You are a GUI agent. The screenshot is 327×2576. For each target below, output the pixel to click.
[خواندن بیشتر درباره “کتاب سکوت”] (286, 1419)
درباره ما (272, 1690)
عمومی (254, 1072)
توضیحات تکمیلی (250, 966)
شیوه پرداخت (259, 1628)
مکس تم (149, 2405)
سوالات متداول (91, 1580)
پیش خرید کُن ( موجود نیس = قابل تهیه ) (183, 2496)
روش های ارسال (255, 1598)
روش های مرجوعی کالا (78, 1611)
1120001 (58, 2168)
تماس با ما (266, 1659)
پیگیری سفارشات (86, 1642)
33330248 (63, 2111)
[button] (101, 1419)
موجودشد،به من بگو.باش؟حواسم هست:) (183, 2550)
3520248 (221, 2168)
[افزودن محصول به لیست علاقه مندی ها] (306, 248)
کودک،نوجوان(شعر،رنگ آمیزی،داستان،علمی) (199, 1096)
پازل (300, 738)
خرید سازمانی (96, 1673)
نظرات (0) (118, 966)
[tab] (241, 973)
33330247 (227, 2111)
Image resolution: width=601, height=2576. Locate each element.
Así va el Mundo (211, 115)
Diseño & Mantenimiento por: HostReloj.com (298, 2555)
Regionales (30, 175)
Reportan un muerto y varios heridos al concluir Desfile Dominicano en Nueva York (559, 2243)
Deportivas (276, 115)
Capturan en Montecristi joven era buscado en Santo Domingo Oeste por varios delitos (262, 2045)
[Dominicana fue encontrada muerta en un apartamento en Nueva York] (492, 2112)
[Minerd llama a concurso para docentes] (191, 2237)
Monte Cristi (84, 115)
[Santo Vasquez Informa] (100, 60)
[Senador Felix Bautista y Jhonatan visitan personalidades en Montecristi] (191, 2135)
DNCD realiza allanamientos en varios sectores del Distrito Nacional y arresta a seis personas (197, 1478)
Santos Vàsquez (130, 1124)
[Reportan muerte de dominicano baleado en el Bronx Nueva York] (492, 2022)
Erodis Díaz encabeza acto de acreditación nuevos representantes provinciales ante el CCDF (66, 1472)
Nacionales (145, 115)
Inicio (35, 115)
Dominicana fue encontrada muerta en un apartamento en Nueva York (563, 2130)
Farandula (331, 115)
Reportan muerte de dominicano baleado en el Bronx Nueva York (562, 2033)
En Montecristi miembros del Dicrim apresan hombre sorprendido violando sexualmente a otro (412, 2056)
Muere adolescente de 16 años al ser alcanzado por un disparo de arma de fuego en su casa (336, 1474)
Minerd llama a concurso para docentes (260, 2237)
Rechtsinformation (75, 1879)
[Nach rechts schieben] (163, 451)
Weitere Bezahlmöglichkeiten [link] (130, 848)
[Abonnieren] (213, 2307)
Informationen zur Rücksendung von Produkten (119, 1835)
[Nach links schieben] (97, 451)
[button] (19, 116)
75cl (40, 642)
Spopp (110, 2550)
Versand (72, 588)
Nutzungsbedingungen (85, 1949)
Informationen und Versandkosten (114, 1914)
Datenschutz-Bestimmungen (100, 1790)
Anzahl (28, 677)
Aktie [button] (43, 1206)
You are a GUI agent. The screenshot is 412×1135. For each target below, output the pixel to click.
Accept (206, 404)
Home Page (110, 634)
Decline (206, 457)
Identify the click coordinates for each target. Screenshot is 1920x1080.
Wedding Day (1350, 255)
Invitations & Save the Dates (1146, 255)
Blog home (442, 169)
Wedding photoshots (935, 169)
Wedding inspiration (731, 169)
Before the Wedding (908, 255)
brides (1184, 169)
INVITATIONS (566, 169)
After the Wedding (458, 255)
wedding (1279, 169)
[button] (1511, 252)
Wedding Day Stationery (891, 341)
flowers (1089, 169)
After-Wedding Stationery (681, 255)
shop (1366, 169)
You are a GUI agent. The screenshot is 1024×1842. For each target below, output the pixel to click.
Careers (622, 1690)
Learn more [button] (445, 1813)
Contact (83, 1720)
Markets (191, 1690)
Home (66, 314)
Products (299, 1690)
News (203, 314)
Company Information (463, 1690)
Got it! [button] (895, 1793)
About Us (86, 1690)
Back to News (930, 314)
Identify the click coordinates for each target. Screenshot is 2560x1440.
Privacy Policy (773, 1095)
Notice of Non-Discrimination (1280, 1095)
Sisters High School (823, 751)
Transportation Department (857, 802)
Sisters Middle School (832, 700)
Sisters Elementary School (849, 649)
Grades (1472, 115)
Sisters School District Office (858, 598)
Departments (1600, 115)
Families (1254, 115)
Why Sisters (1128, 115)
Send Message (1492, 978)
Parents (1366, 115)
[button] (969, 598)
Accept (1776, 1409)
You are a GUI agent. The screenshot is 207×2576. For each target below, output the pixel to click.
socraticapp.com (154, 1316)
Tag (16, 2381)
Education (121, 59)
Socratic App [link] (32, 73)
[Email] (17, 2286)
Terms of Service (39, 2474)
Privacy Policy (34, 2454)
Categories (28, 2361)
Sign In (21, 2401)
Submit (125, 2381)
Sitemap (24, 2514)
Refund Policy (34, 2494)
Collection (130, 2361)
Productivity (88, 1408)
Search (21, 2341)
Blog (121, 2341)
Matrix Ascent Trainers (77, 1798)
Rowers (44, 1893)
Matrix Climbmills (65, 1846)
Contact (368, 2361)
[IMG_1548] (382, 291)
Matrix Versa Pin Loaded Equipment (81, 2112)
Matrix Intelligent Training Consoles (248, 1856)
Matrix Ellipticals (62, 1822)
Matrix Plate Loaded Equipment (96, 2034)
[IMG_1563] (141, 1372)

■ ■ ■ ■

### WORK INSTRUCTIONS
Repeat each of the entries exactly.

### SOLUTION TO THE EXERCISE
You are a GUI agent. The screenshot is 327×2576. For each target below, output the pixel to click.
[خواندن بیشتر درباره “کتاب سکوت”] (286, 1419)
درباره ما (272, 1690)
عمومی (254, 1072)
توضیحات تکمیلی (250, 966)
شیوه پرداخت (259, 1628)
مکس تم (149, 2405)
سوالات متداول (91, 1580)
پیش خرید کُن ( موجود نیس = قابل تهیه ) (183, 2496)
روش های ارسال (255, 1598)
روش های مرجوعی کالا (78, 1611)
1120001 (58, 2168)
تماس با ما (266, 1659)
پیگیری سفارشات (86, 1642)
33330248 (63, 2111)
[button] (101, 1419)
موجودشد،به من بگو.باش؟حواسم هست:) (183, 2550)
3520248 (221, 2168)
[افزودن محصول به لیست علاقه مندی ها] (306, 248)
کودک،نوجوان(شعر،رنگ آمیزی،داستان،علمی) (199, 1096)
پازل (300, 738)
خرید سازمانی (96, 1673)
نظرات (0) (118, 966)
[tab] (241, 973)
33330247 (227, 2111)
Image resolution: width=601, height=2576. Locate each element.
Así va el Mundo (211, 115)
Diseño & Mantenimiento por: HostReloj.com (298, 2555)
Regionales (30, 175)
Reportan un muerto y varios heridos al concluir Desfile Dominicano en Nueva York (559, 2243)
Deportivas (276, 115)
Capturan en Montecristi joven era buscado en Santo Domingo Oeste por varios delitos (262, 2045)
[Dominicana fue encontrada muerta en un apartamento en Nueva York] (492, 2112)
[Minerd llama a concurso para docentes] (191, 2237)
Monte Cristi (84, 115)
[Santo Vasquez Informa] (100, 60)
[Senador Felix Bautista y Jhonatan visitan personalidades en Montecristi] (191, 2135)
DNCD realiza allanamientos en varios sectores del Distrito Nacional y arresta a seis personas (197, 1478)
Santos Vàsquez (130, 1124)
[Reportan muerte de dominicano baleado en el Bronx Nueva York] (492, 2022)
Erodis Díaz encabeza acto de acreditación nuevos representantes provinciales ante el CCDF (66, 1472)
Nacionales (145, 115)
Inicio (35, 115)
Dominicana fue encontrada muerta en un apartamento en Nueva York (563, 2130)
Farandula (331, 115)
Reportan muerte de dominicano baleado en el Bronx Nueva York (562, 2033)
En Montecristi miembros del Dicrim apresan hombre sorprendido violando sexualmente a otro (412, 2056)
Muere adolescente de 16 años al ser alcanzado por un disparo de arma de fuego en su casa (336, 1474)
Minerd llama a concurso para docentes (260, 2237)
Rechtsinformation (75, 1879)
[Nach rechts schieben] (163, 451)
Weitere Bezahlmöglichkeiten [link] (130, 848)
[Abonnieren] (213, 2307)
Informationen zur Rücksendung von Produkten (119, 1835)
[Nach links schieben] (97, 451)
[button] (19, 116)
75cl (40, 642)
Spopp (110, 2550)
Versand (72, 588)
Nutzungsbedingungen (85, 1949)
Informationen und Versandkosten (114, 1914)
Datenschutz-Bestimmungen (100, 1790)
Anzahl (28, 677)
Aktie [button] (43, 1206)
You are a GUI agent. The screenshot is 412×1135. For each target below, output the pixel to click.
Accept (206, 404)
Home Page (110, 634)
Decline (206, 457)
Identify the click coordinates for each target. Screenshot is 1920x1080.
Wedding Day (1350, 255)
Invitations & Save the Dates (1146, 255)
Blog home (442, 169)
Wedding photoshots (935, 169)
Wedding inspiration (731, 169)
Before the Wedding (908, 255)
brides (1184, 169)
INVITATIONS (566, 169)
After the Wedding (458, 255)
wedding (1279, 169)
[button] (1511, 252)
Wedding Day Stationery (891, 341)
flowers (1089, 169)
After-Wedding Stationery (681, 255)
shop (1366, 169)
You are a GUI agent. The screenshot is 1024×1842. For each target below, output the pixel to click.
Careers (622, 1690)
Learn more [button] (445, 1813)
Contact (83, 1720)
Markets (191, 1690)
Home (66, 314)
Products (299, 1690)
News (203, 314)
Company Information (463, 1690)
Got it! [button] (895, 1793)
About Us (86, 1690)
Back to News (930, 314)
Identify the click coordinates for each target. Screenshot is 2560x1440.
Privacy Policy (773, 1095)
Notice of Non-Discrimination (1280, 1095)
Sisters High School (823, 751)
Transportation Department (857, 802)
Sisters Middle School (832, 700)
Sisters Elementary School (849, 649)
Grades (1472, 115)
Sisters School District Office (858, 598)
Departments (1600, 115)
Families (1254, 115)
Why Sisters (1128, 115)
Send Message (1492, 978)
Parents (1366, 115)
[button] (969, 598)
Accept (1776, 1409)
You are a GUI agent. The screenshot is 207×2576. For each target below, output the pixel to click.
socraticapp.com (154, 1316)
Tag (16, 2381)
Education (121, 59)
Socratic App [link] (32, 73)
[Email] (17, 2286)
Terms of Service (39, 2474)
Privacy Policy (34, 2454)
Categories (28, 2361)
Sign In (21, 2401)
Submit (125, 2381)
Sitemap (24, 2514)
Refund Policy (34, 2494)
Collection (130, 2361)
Productivity (88, 1408)
Search (21, 2341)
Blog (121, 2341)
Matrix Ascent Trainers (77, 1798)
Rowers (44, 1893)
Matrix Climbmills (65, 1846)
Contact (368, 2361)
[IMG_1548] (382, 291)
Matrix Versa Pin Loaded Equipment (81, 2112)
Matrix Intelligent Training Consoles (248, 1856)
Matrix Ellipticals (62, 1822)
Matrix Plate Loaded Equipment (96, 2034)
[IMG_1563] (141, 1372)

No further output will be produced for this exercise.